Since the 2000s, machine learning has transformed bankruptcy prediction. Ensemble methods, including Breiman’s (2001) Random Forest and Dietterich’s (2000) ensemble strategies, demonstrated the advantages of combining classifiers. Boosting algorithms such as AdaBoost (Heo and Yang, 2014), Gradient Boosting (Chen and Guestrin, 2016), and LightGBM (Ke et al., 2017) proved highly effective. Hybrid frameworks integrated multiple learners (Wang et al., 2010; Tang and Yan, 2021; Yu and Zhang, 2020), while CatBoost-based models further enhanced accuracy (Ben Jabeur et al., 2021; Mishra and Singh, 2022). Comparative studies confirm that ensemble models consistently outperform single classifiers in both stability and predictive performance (Bandyopadhyay and Lang, 2013; Lahsasna et al., 2018; Lee and Chen, 2020; Kraus and Feuerriegel, 2019; Guillén and Salas, 2021). Stacking and meta-learning frameworks have also been proposed (Tsai and Hsu, 2013; Tang, Zhang, and Chawla, 2009). Moreover, multi-industry frameworks such as Lee and Choi (2013) demonstrate the importance of accounting for sectoral heterogeneity in model design.

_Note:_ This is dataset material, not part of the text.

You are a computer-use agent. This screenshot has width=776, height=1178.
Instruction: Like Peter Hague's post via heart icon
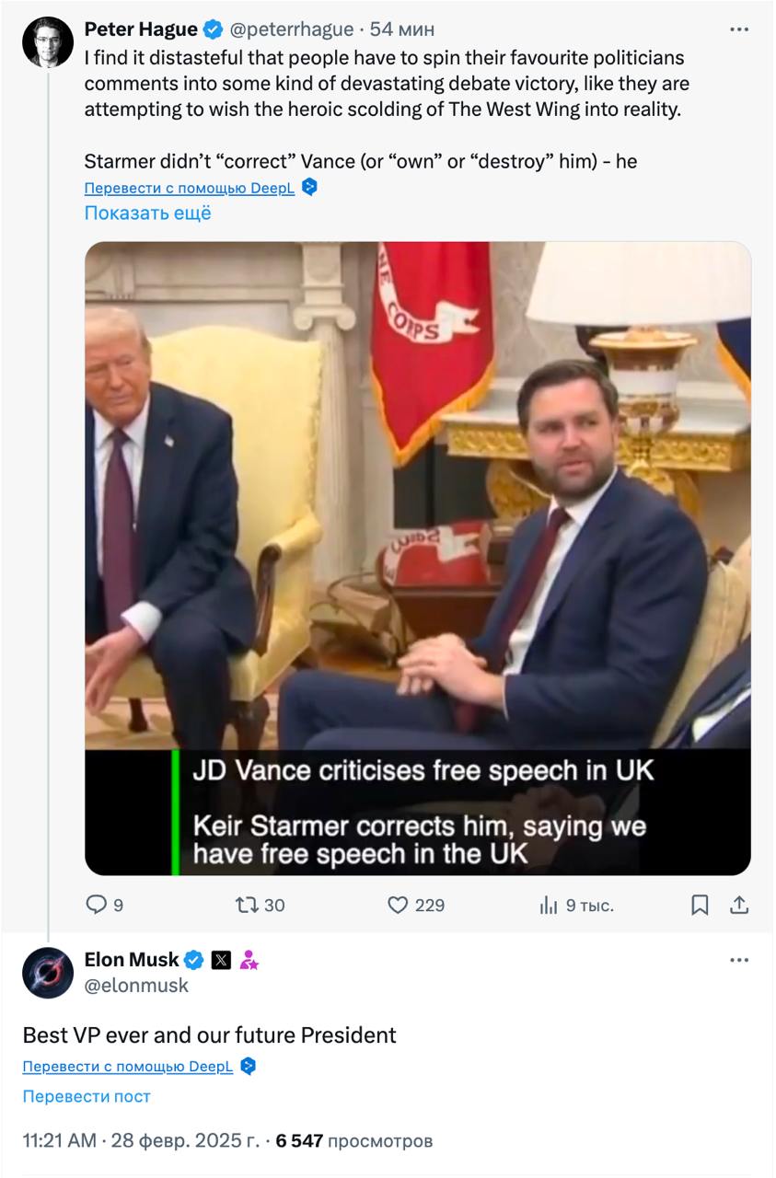point(398,905)
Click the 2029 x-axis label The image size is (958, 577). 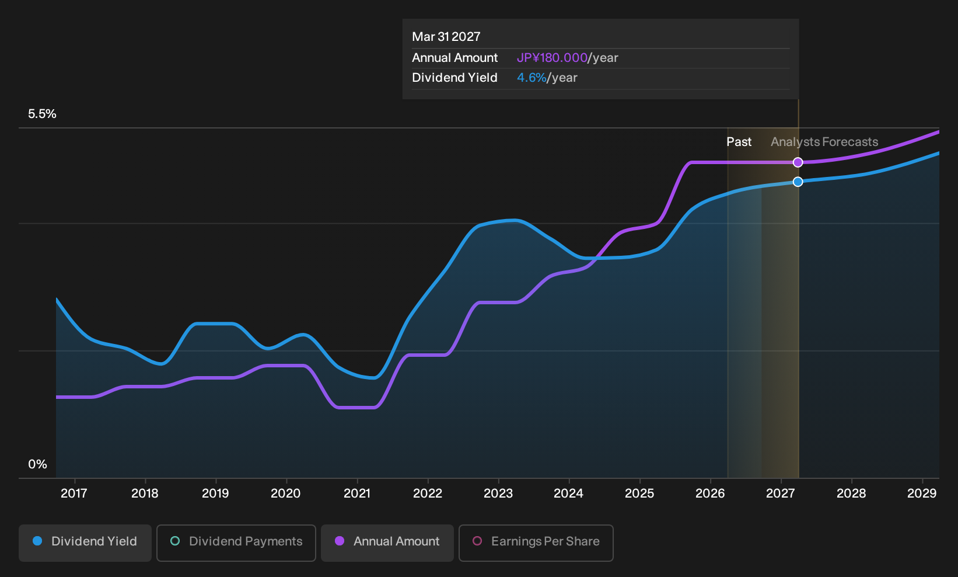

A persistent methodological challenge is class imbalance. Bankruptcies are rare compared with solvent cases, and classifiers trained on such datasets often achieve inflated accuracy while failing to capture true defaults. Early work by He and Garcia (2009) and Huang and Ling (2005) highlighted methodological biases, and later studies proposed over- and under-sampling approaches. SMOTE (Chawla et al., 2002), SMOTE-ENN (Batista et al., 2004; Liu and Wu, 2021), and SMOTE-IPF (Sáez et al., 2015) effectively rebalance class distributions. Undersampling approaches such as exploratory undersampling (Liu, Wu, and Zhou, 2009) provided alternatives. Reviews confirm the importance of these methods (Fernandez, García, and Herrera, 2018; Fernández et al., 2018; Sun et al., 2014). Neural network studies further revealed imbalance sensitivity (Buda, Maki, and Mazurowski, 2018). More recent work integrated rebalancing with ensemble learning (Zhao and Wang, 2018; Shetty, Musa, and Brédart, 2022). Recent advances also include hybrid approaches that integrate evolutionary algorithms with domain adaptation (Ansah-Narh et al., 2024).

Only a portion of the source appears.